►

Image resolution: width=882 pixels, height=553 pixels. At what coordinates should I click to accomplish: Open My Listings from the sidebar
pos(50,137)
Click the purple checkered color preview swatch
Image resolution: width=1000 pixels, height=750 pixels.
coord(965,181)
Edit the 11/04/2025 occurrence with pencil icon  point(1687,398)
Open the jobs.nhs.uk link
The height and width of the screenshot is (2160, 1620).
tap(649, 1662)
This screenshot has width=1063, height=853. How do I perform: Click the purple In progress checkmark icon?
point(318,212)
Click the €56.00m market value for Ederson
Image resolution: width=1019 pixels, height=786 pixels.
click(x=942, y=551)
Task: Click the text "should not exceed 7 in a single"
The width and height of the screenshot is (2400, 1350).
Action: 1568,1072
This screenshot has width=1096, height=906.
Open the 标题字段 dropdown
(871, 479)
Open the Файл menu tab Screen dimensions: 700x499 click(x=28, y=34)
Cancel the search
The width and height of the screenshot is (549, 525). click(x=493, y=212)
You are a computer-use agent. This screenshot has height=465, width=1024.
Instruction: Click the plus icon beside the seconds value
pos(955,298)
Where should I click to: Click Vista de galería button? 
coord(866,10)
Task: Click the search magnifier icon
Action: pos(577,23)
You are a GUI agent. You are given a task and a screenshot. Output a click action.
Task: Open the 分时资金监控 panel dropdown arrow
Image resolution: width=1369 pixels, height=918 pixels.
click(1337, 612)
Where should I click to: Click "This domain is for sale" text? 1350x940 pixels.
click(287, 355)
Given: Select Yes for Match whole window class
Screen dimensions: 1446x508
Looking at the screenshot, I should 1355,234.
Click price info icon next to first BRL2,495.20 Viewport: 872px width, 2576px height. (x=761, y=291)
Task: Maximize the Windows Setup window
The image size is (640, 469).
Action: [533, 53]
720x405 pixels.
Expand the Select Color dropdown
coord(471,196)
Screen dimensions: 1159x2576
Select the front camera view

◄

#### Work task:
In the entries above, find lines with "window" and copy each.

#### Answer to the problem:
Given: Select Yes for Match whole window class
Task: Maximize the Windows Setup window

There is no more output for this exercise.